_Material for this task_
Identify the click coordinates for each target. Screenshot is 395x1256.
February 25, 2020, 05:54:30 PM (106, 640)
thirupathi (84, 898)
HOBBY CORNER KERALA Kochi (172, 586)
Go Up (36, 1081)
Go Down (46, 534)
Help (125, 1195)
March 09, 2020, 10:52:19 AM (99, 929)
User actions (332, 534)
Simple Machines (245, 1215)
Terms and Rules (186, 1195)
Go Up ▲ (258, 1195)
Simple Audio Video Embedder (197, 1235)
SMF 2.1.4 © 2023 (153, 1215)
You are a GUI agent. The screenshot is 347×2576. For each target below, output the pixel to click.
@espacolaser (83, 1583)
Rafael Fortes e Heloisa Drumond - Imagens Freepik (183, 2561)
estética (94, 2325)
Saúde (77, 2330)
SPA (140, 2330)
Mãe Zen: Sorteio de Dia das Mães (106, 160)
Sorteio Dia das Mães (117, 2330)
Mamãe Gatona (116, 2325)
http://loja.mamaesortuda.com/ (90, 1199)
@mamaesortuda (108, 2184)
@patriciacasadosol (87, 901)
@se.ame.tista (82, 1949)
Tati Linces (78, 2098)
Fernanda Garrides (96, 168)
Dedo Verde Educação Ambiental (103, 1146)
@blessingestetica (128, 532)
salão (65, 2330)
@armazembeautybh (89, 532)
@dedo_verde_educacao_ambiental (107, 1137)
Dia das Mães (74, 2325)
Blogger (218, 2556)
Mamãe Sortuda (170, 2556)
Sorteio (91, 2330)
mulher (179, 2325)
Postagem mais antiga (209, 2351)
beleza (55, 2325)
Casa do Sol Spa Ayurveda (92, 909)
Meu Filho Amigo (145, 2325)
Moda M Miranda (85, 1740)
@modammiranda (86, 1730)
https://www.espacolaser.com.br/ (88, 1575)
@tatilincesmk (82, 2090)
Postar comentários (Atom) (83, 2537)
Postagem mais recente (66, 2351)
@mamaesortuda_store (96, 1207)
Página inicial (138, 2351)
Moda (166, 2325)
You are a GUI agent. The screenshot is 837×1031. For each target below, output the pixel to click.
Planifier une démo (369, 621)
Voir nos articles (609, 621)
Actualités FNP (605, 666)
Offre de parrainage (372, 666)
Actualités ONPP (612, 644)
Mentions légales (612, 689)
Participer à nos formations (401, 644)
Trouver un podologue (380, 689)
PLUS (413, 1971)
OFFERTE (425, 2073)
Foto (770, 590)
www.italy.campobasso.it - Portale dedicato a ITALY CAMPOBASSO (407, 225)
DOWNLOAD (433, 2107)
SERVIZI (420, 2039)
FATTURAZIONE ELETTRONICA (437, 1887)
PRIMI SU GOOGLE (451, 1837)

_Aim_
Convert the rows above into a single numbered list, omitting any blank lines.

_Correct response_
1. Identify the click coordinates for each target. Screenshot is 395x1256.
2. February 25, 2020, 05:54:30 PM (106, 640)
3. thirupathi (84, 898)
4. HOBBY CORNER KERALA Kochi (172, 586)
5. Go Up (36, 1081)
6. Go Down (46, 534)
7. Help (125, 1195)
8. March 09, 2020, 10:52:19 AM (99, 929)
9. User actions (332, 534)
10. Simple Machines (245, 1215)
11. Terms and Rules (186, 1195)
12. Go Up ▲ (258, 1195)
13. Simple Audio Video Embedder (197, 1235)
14. SMF 2.1.4 © 2023 (153, 1215)
15. You are a GUI agent. The screenshot is 347×2576. For each target below, output the pixel to click.
16. @espacolaser (83, 1583)
17. Rafael Fortes e Heloisa Drumond - Imagens Freepik (183, 2561)
18. estética (94, 2325)
19. Saúde (77, 2330)
20. SPA (140, 2330)
21. Mãe Zen: Sorteio de Dia das Mães (106, 160)
22. Sorteio Dia das Mães (117, 2330)
23. Mamãe Gatona (116, 2325)
24. http://loja.mamaesortuda.com/ (90, 1199)
25. @mamaesortuda (108, 2184)
26. @patriciacasadosol (87, 901)
27. @se.ame.tista (82, 1949)
28. Tati Linces (78, 2098)
29. Fernanda Garrides (96, 168)
30. Dedo Verde Educação Ambiental (103, 1146)
31. @blessingestetica (128, 532)
32. salão (65, 2330)
33. @armazembeautybh (89, 532)
34. @dedo_verde_educacao_ambiental (107, 1137)
35. Dia das Mães (74, 2325)
36. Blogger (218, 2556)
37. Mamãe Sortuda (170, 2556)
38. Sorteio (91, 2330)
39. mulher (179, 2325)
40. Postagem mais antiga (209, 2351)
41. beleza (55, 2325)
42. Casa do Sol Spa Ayurveda (92, 909)
43. Meu Filho Amigo (145, 2325)
44. Moda M Miranda (85, 1740)
45. @modammiranda (86, 1730)
46. https://www.espacolaser.com.br/ (88, 1575)
47. @tatilincesmk (82, 2090)
48. Postar comentários (Atom) (83, 2537)
49. Postagem mais recente (66, 2351)
50. @mamaesortuda_store (96, 1207)
51. Página inicial (138, 2351)
52. Moda (166, 2325)
53. You are a GUI agent. The screenshot is 837×1031. For each target below, output the pixel to click.
54. Planifier une démo (369, 621)
55. Voir nos articles (609, 621)
56. Actualités FNP (605, 666)
57. Offre de parrainage (372, 666)
58. Actualités ONPP (612, 644)
59. Mentions légales (612, 689)
60. Participer à nos formations (401, 644)
61. Trouver un podologue (380, 689)
62. PLUS (413, 1971)
63. OFFERTE (425, 2073)
64. Foto (770, 590)
65. www.italy.campobasso.it - Portale dedicato a ITALY CAMPOBASSO (407, 225)
66. DOWNLOAD (433, 2107)
67. SERVIZI (420, 2039)
68. FATTURAZIONE ELETTRONICA (437, 1887)
69. PRIMI SU GOOGLE (451, 1837)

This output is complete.